OBJECTIVE: To investigate the effects of moderate-dose hydrocortisone on hemodynamic status in critically ill patients throughout the period of etomidate-related adrenal insufficiency. DESIGN: : Randomized, controlled, double-blind trial (NCT00862381). SETTING: University hospital emergency department and three intensive care units. INTERVENTIONS: After single-dose etomidate (H0) for facilitating endotracheal intubation, patients without septic shock were randomly allocated at H6 to receive a 42-hr continuous infusion of either hydrocortisone at 200 mg/day (HC group; n = 49) or saline serum (control group; n = 50). MEASUREMENTS AND MAIN RESULTS: After completion of a corticotrophin stimulation test, serum cortisol and 11ß-deoxycortisol concentrations were subsequently assayed at H6, H12, H24, and H48. Forty-eight patients were analyzed in the HC group and 49 patients in the control group. Before treatment, the diagnostic criteria for etomidate-related adrenal insufficiency were fulfilled in 41 of 45 (91%) and 38 of 45 (84%) patients in the HC and control groups, respectively. The proportion of patients with a cardiovascular Sequential Organ Failure Assessment score of 3 or 4 declined comparably over time in both HC and control groups: 65% vs. 67% at H6, 65% vs. 69% at H12, 44% vs. 54% at H24, and 34% vs. 45% at H48, respectively.
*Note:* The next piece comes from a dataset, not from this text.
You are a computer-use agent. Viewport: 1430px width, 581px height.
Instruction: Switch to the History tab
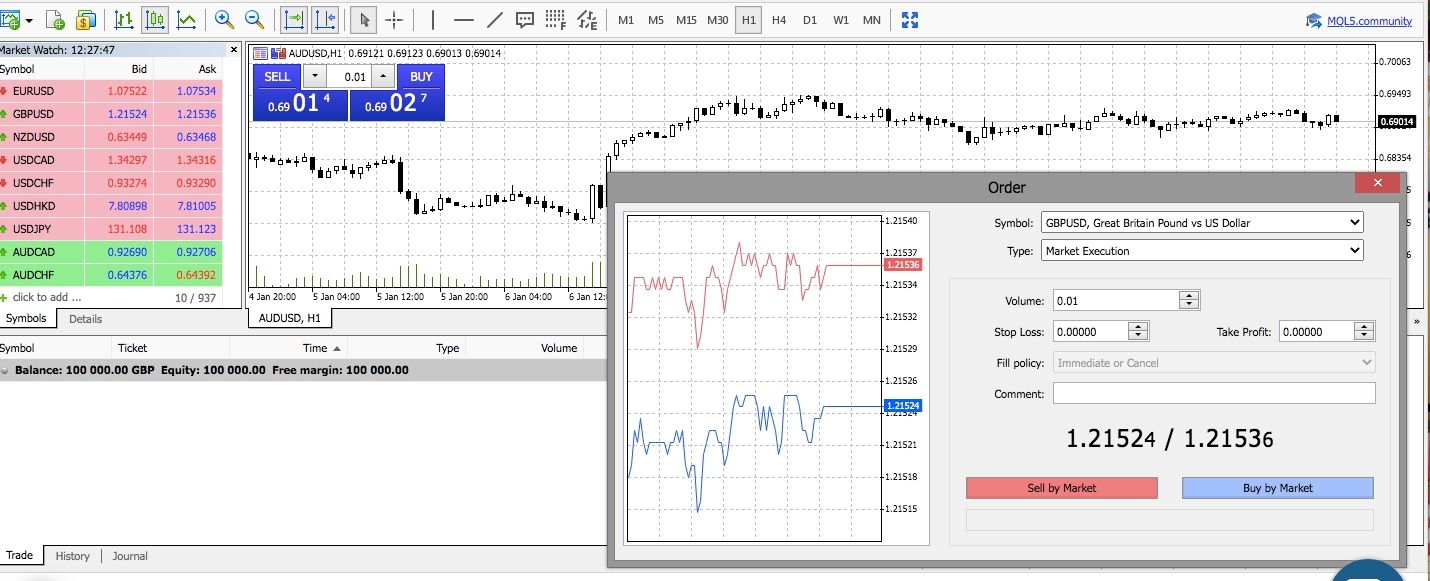[72, 556]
Required doses of norepinephrine decreased at a significantly higher rate in the HC group compared with the control group in patients treated with norepinephrine at H6. No intergroup differences were found regarding the duration of mechanical ventilation, intensive care unit length of stay, or 28-day mortality. CONCLUSION: These findings suggest that critically ill patients without septic shock do not benefit from moderate-dose hydrocortisone administered to overcome etomidate-related adrenal insufficiency.

Duration of adrenal inhibition following a single dose of etomidate in critically ill patients.

OBJECTIVE: To determine the incidence and duration of adrenal inhibition induced by a single dose of etomidate in critically ill patients. DESIGN: Prospective, observational cohort study. SETTING: Three intensive care units in a university hospital. PATIENTS: Forty critically ill patients without sepsis who received a single dose of etomidate for facilitating endotracheal intubation. MEASUREMENTS AND MAIN RESULTS: Serial serum cortisol and 11beta-deoxycortisol samples were taken at baseline and 60 min after corticotropin stimulation test (250 microg 1-24 ACTH) at 12, 24, 48, and 72 h after etomidate administration. Etomidate-related adrenal inhibition was defined by the combination of a rise in cortisol less than 250 nmol/l (9 microg/dl) after ACTH stimulation and an excessive accumulation of serum 11beta-deoxycortisol concentrations at baseline. At 12 h after etomidate administration, 32/40 (80%) patients fulfilled the diagnosis criteria for etomidate-related adrenal insufficiency. This incidence was significantly lower at 48 h (9%) and 72 h (7%). The cortisol to 11beta-deoxycortisol ratio (F/S ratio), reflecting the intensity of the 11beta-hydroxylase enzyme blockade, improved significantly over time. CONCLUSIONS: A single bolus infusion of etomidate resulted in wide adrenal inhibition in critically ill patients. However, this alteration was reversible by 48 h following the drug administration. The empirical use of steroid supplementation for 48 h following a single dose of etomidate in ICU patients without septic shock should thus be considered. Concomitant serum cortisol and 11beta-deoxycortisol dosages are needed to provide evidence for adrenal insufficiency induced by etomidate in critically ill patients.